From the editor’s desk | Front page ‘holes’ make for troubling weekend

Published 5:00 am Wednesday, June 5, 2019

Matthew and Sara Allison beam in a photo taken in front of Crater Lake, their last bit of Oregon sightseeing, before leaving to return home to Boise in June 2016. Sara was behind the wheel of their Ford Focus so Matthew could rest during the drive on narrow Highway 20 east of Burns when James Decou of Clearfield, Utah, drove his flat-bed hauling semi head-on into the couple’s car. Sara was killed in the crash. He was 27, she was 30, and they were married five years.

During my stint in the U.S. Army, I picked up a lot of life lessons. One of those examples was from an officer I knew who once told me that as a leader you are responsible for all that your men and women do and what they don’t do. The message, of course, was simple and harkens back to President Harry S. Truman’s “the buck stops here.”

The buck at the East Oregonian doesn’t necessarily stop with me — I work for our publisher — but the triumphs and defeats of the newsroom are a direct reflection upon me as the editor. When we do something extraordinary, it is my job — as a leader — to spread the praise among those who I lead. However, when a newsroom mistake happens, I am accountable because, in the end, I am the editor.

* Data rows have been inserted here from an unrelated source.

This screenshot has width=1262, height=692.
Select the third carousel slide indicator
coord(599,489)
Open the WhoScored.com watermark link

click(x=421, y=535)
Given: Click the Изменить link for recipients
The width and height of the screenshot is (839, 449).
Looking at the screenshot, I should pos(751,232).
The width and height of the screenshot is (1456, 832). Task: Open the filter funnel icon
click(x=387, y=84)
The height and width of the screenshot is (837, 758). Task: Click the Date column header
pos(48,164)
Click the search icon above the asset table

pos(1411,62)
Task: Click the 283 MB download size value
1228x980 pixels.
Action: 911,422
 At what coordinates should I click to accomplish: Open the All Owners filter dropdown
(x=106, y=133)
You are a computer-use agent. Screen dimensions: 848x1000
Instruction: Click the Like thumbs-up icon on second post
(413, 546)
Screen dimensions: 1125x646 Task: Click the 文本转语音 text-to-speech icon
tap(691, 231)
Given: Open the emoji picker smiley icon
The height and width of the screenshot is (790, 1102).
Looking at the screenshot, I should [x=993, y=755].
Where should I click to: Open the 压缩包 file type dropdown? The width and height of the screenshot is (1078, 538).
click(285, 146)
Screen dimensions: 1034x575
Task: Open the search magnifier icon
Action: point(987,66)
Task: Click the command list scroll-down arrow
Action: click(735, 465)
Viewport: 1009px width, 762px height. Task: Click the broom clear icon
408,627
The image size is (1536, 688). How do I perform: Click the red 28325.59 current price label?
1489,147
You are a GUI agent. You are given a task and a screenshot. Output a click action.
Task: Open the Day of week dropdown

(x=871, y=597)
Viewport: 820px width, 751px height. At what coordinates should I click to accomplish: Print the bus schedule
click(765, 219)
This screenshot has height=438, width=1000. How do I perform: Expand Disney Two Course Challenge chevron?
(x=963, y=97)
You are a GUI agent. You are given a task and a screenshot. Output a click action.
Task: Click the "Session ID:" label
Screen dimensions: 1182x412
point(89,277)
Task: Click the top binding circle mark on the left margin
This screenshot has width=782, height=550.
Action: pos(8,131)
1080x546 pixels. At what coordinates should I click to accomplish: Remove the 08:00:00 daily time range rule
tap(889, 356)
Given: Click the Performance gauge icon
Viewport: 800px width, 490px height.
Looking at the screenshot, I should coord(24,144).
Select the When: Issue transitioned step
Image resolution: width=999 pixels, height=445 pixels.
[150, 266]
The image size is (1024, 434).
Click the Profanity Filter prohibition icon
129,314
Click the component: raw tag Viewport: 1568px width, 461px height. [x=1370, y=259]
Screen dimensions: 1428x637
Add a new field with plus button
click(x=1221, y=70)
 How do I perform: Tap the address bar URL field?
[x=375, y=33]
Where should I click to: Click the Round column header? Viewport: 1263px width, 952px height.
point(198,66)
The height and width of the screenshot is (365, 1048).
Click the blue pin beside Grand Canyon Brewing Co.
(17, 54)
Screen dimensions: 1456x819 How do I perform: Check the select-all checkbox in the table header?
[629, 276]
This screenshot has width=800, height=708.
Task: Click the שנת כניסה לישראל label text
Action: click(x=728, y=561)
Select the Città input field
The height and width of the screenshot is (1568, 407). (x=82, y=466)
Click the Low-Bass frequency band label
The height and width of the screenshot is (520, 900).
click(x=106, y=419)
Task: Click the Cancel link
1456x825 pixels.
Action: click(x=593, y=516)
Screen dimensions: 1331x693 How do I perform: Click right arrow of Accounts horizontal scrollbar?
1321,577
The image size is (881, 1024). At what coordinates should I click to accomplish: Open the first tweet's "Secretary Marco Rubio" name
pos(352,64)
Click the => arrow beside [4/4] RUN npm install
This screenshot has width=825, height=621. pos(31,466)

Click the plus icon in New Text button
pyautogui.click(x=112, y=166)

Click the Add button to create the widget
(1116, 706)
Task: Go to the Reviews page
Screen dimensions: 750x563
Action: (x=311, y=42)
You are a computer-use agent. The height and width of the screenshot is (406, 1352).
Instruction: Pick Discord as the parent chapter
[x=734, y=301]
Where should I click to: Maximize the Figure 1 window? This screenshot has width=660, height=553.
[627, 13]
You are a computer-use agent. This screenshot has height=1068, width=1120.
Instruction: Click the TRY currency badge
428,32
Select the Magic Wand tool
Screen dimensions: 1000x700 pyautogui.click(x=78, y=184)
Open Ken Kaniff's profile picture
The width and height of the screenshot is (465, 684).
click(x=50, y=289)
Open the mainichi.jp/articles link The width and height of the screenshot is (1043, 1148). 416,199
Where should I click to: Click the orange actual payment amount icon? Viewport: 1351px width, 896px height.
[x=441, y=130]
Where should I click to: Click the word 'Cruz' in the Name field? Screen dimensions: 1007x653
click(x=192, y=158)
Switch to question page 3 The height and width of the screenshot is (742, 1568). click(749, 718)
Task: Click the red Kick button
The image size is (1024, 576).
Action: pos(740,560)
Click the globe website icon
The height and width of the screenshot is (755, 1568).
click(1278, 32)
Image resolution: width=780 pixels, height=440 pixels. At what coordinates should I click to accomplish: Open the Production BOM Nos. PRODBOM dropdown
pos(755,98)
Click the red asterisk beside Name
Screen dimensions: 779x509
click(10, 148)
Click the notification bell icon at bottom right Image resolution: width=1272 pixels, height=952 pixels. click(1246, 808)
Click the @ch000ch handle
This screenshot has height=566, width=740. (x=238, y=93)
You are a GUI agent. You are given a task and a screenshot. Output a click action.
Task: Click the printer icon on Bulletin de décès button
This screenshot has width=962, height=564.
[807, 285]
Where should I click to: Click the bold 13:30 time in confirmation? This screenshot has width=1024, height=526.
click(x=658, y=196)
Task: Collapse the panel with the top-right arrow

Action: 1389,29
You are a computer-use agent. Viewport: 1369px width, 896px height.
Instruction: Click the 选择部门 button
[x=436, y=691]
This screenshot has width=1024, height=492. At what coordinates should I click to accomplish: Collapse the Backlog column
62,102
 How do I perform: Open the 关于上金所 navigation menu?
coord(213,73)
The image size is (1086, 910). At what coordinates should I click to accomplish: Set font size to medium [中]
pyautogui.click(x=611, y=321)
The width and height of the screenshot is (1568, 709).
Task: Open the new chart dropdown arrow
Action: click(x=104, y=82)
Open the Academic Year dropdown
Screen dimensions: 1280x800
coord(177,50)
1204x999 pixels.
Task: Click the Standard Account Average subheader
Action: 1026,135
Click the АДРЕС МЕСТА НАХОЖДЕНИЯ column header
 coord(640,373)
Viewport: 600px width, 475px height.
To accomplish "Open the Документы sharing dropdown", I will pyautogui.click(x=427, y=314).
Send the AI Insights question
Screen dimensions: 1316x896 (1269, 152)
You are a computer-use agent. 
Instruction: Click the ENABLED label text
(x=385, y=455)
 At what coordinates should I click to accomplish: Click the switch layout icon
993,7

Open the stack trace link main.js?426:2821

Last weekend, we made an obvious and serious mistake on our front page. Subscribers — and anyone else who purchased our weekend edition — saw two large “holes” or white spaces on our front page. The two wide-open spaces represented where an advertisement and a photo with the story “Road rage case ends with $26.5M verdict” should have been placed and were in the page that were proofed throughout the evening, but did not make it to the final product. I could tell you all about the technical reasons the ad and photo, which accompanies this column, did not make it to the press. And while they are all valid and concerns that we have addressed inside the newsroom and other departments here at the paper, at the end of the day they don’t matter.

What does matter is that this was a serious error and I take full responsibility.

I take the responsibility not only because it is the right thing to do, but because it is essential that we immediately admit errors or miscues as quickly as we can. That’s because our creditability is at stake, and, in the end, the only thing we really have as journalists is that credibility. The mistake was acute in another way — it made us look unprofessional.

Two large empty spaces on the front page of the East Oregonian should have been obvious mistakes picked up somewhere by someone, but they were not. The failure on our end also took away from the story, which was done to honor the memory of Sara Allison, who was killed in a 2017 head-on collision near Burns. While the story itself told the amazing story, accompanying visuals distracted from the final product, and that is unacceptable to Sara’s memory.

What you need to know, dear reader, is simple. We understand we made a mistake. I, as editor, take responsibility for it and I will institute even more internal safeguards to ensure something like that doesn’t happen again.

We could easily just move forward, not call attention to the miscue and pretend it didn’t happen. That isn’t how I work as an editor. Stepping forward to take responsibility is easy when accolades pile up, but when something goes wrong it can be a difficult endeavor. I believe, though, that we must always stand ready to take credit where it is due — but, more importantly, stand up and be accountable when something goes awry.